The comprehensive tax reform legislation being negotiated by Congress includes a new tax on Controlled Foreign Corporations (CFCs) that, in its current iteration, may result in a hefty tax increase on the facilities of U.S. corporations operating on the island, which would likely result in fewer jobs and lower wages.
The purpose of the new CFC tax is meant to save American jobs from cheaper labor in foreign countries: with the U.S. moving towards a territorial tax regime in the new tax code Congress wanted to put certain “guardrails” on foreign-sourced income to ensure that the code does not inadvertently create an incentive for U.S. corporations to locate more business activity in foreign countries that have sharply lower tax rates. While there is nothing wrong with that goal, Puerto Rico is an unincorporated US territory and its residents are US citizens, yet the current legislation would categorize it as “foreign” in the US Tax Code.

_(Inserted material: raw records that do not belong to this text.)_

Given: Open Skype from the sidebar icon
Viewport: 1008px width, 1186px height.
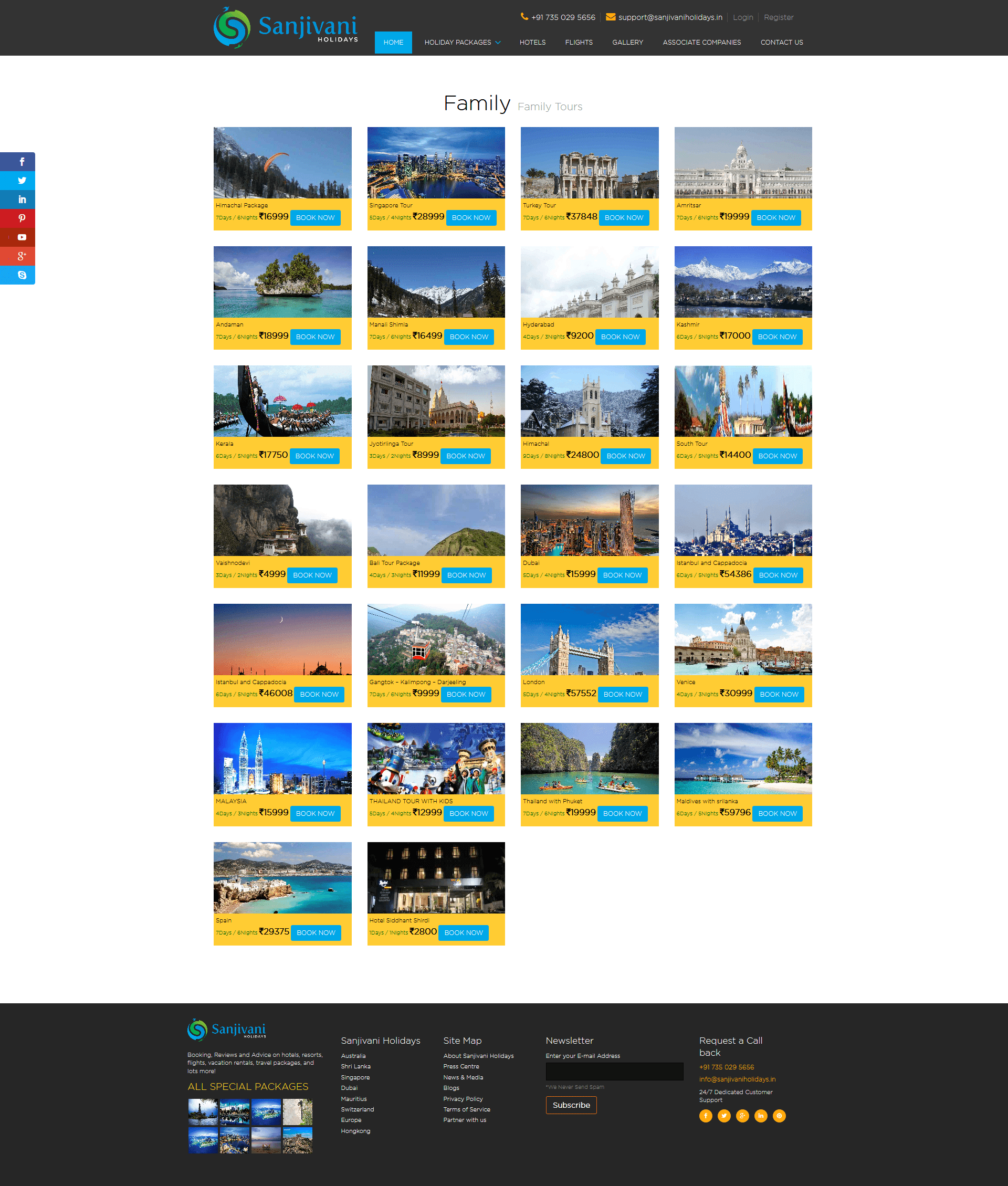Looking at the screenshot, I should tap(22, 275).
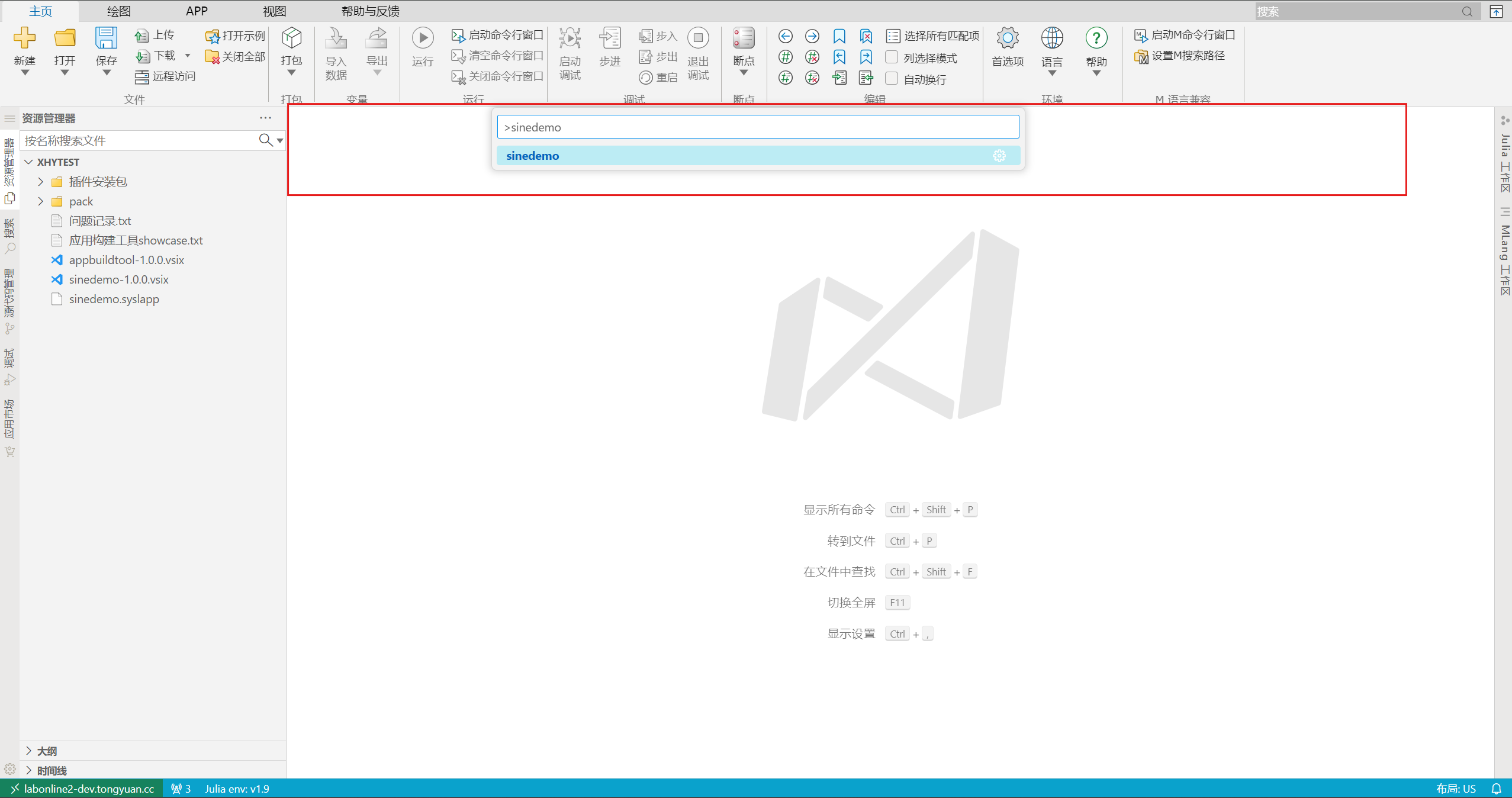Open the Language (语言) dropdown arrow
1512x798 pixels.
click(1051, 73)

Applying the new CFC tax provision to the island could be disastrous for the island, threatening the jobs of over 235,000 Americans employed in manufacturing on the island and which account for nearly half of the island’s GDP.
A likely response to the higher tax regime on the island is that companies will consider abandoning their reconstruction efforts and simply close their operations in Puerto Rico.
Puerto Rico needs more than just hurricane aid - it is in need of long-term support to help it resume economic growth. The current unemployment rate on the island is over 10%, while average household income in Puerto Rico is less than half of that in the poorest US state. Over 65% of households in Puerto Rico saw a drop in income from 2012-2016, and over half the children on Puerto Rico born into poverty.
Given its current economic morass and substantial damage from the hurricane—a significant proportion of its residents still do not have power—it is no surprise that Puerto Rico also faces widespread outmigration. Its population has been steadily decreasing over the last decade. Between 2005 and 2015, almost half a million people migrated from Puerto Rico, and the hurricanes of 2017 caused another 200,000 to pack up and leave so far.
Americans would benefit from a simplified tax code that reduced pernicious economic incentives and encouraged businesses to invest and expand their businesses in the US, and the tax code will help to achieve that—for people who live in the 50 U.S. states, at least. However, as currently structured it will serve exacerbate Puerto Rico’s problems at a time when it simply cannot countenance another economic blow.
Puerto Rico is struggling to rebuild after the hurricanes and new taxes on U.S. business operating on its land will allow it to do none of those. While the intent of the members of Congress who helped draft the tax bill was to help keep American jobs out of foreign countries, but Puerto Rico is American territory with American citizens. It should not be unfairly targeted by this legislation.